» **Work request**
The data needs to be returned in full, exactly as it reads.

========

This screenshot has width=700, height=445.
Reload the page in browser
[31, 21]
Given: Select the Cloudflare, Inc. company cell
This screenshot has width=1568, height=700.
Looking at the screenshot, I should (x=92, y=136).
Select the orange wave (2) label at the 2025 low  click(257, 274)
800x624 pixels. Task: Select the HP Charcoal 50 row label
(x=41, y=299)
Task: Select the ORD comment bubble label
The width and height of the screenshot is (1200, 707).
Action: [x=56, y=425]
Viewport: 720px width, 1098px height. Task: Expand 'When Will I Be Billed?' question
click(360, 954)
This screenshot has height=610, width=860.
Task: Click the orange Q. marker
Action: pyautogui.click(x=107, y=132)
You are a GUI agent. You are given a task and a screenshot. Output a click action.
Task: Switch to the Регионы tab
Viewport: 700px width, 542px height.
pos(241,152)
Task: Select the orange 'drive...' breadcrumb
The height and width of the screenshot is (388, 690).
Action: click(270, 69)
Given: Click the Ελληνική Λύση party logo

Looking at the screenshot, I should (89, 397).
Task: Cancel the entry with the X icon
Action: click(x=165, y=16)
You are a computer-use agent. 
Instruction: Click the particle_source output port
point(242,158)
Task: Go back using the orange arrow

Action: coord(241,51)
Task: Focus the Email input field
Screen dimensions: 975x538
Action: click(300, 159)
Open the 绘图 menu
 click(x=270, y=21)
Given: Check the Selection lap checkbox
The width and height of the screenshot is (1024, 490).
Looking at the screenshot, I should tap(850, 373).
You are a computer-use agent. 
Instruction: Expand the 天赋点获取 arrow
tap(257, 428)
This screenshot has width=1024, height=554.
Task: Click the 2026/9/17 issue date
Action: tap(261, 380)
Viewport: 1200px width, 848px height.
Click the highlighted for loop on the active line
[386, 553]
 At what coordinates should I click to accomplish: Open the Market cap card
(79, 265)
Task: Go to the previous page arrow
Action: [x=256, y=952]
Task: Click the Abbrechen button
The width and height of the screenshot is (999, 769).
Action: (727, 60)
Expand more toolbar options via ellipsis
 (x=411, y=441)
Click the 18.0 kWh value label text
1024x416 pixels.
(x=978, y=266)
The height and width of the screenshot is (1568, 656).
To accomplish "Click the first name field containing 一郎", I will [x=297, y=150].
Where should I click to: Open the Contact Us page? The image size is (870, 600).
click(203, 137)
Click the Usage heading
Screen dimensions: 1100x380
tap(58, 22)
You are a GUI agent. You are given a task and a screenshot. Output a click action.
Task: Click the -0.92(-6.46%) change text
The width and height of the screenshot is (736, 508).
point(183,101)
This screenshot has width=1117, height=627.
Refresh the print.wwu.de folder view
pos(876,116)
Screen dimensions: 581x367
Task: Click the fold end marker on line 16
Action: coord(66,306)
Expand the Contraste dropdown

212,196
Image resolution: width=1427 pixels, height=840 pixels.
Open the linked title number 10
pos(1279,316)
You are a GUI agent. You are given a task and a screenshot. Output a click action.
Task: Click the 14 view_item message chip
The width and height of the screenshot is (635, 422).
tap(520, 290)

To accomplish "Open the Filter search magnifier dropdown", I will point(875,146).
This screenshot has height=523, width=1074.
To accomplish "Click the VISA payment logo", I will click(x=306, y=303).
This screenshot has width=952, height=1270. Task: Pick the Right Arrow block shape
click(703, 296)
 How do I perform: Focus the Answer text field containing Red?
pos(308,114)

========

» **Output of the task**
This screenshot has width=700, height=445.
Reload the page in browser
[31, 21]
Given: Select the Cloudflare, Inc. company cell
This screenshot has width=1568, height=700.
Looking at the screenshot, I should (x=92, y=136).
Select the orange wave (2) label at the 2025 low  click(257, 274)
800x624 pixels. Task: Select the HP Charcoal 50 row label
(x=41, y=299)
Task: Select the ORD comment bubble label
The width and height of the screenshot is (1200, 707).
Action: [x=56, y=425]
Viewport: 720px width, 1098px height. Task: Expand 'When Will I Be Billed?' question
click(360, 954)
This screenshot has height=610, width=860.
Task: Click the orange Q. marker
Action: pyautogui.click(x=107, y=132)
You are a GUI agent. You are given a task and a screenshot. Output a click action.
Task: Switch to the Регионы tab
Viewport: 700px width, 542px height.
pos(241,152)
Task: Select the orange 'drive...' breadcrumb
The height and width of the screenshot is (388, 690).
Action: click(270, 69)
Given: Click the Ελληνική Λύση party logo

Looking at the screenshot, I should (89, 397).
Task: Cancel the entry with the X icon
Action: click(x=165, y=16)
You are a computer-use agent. 
Instruction: Click the particle_source output port
point(242,158)
Task: Go back using the orange arrow

Action: coord(241,51)
Task: Focus the Email input field
Screen dimensions: 975x538
Action: click(300, 159)
Open the 绘图 menu
 click(x=270, y=21)
Given: Check the Selection lap checkbox
The width and height of the screenshot is (1024, 490).
Looking at the screenshot, I should tap(850, 373).
You are a computer-use agent. 
Instruction: Expand the 天赋点获取 arrow
tap(257, 428)
This screenshot has width=1024, height=554.
Task: Click the 2026/9/17 issue date
Action: tap(261, 380)
Viewport: 1200px width, 848px height.
Click the highlighted for loop on the active line
[386, 553]
 At what coordinates should I click to accomplish: Open the Market cap card
(79, 265)
Task: Go to the previous page arrow
Action: [x=256, y=952]
Task: Click the Abbrechen button
The width and height of the screenshot is (999, 769).
Action: (727, 60)
Expand more toolbar options via ellipsis
 (x=411, y=441)
Click the 18.0 kWh value label text
1024x416 pixels.
(x=978, y=266)
The height and width of the screenshot is (1568, 656).
To accomplish "Click the first name field containing 一郎", I will [x=297, y=150].
Where should I click to: Open the Contact Us page? The image size is (870, 600).
click(203, 137)
Click the Usage heading
Screen dimensions: 1100x380
tap(58, 22)
You are a GUI agent. You are given a task and a screenshot. Output a click action.
Task: Click the -0.92(-6.46%) change text
The width and height of the screenshot is (736, 508).
point(183,101)
This screenshot has width=1117, height=627.
Refresh the print.wwu.de folder view
pos(876,116)
Screen dimensions: 581x367
Task: Click the fold end marker on line 16
Action: coord(66,306)
Expand the Contraste dropdown

212,196
Image resolution: width=1427 pixels, height=840 pixels.
Open the linked title number 10
pos(1279,316)
You are a GUI agent. You are given a task and a screenshot. Output a click action.
Task: Click the 14 view_item message chip
The width and height of the screenshot is (635, 422).
tap(520, 290)

To accomplish "Open the Filter search magnifier dropdown", I will point(875,146).
This screenshot has height=523, width=1074.
To accomplish "Click the VISA payment logo", I will click(x=306, y=303).
This screenshot has width=952, height=1270. Task: Pick the Right Arrow block shape
click(703, 296)
 How do I perform: Focus the Answer text field containing Red?
pos(308,114)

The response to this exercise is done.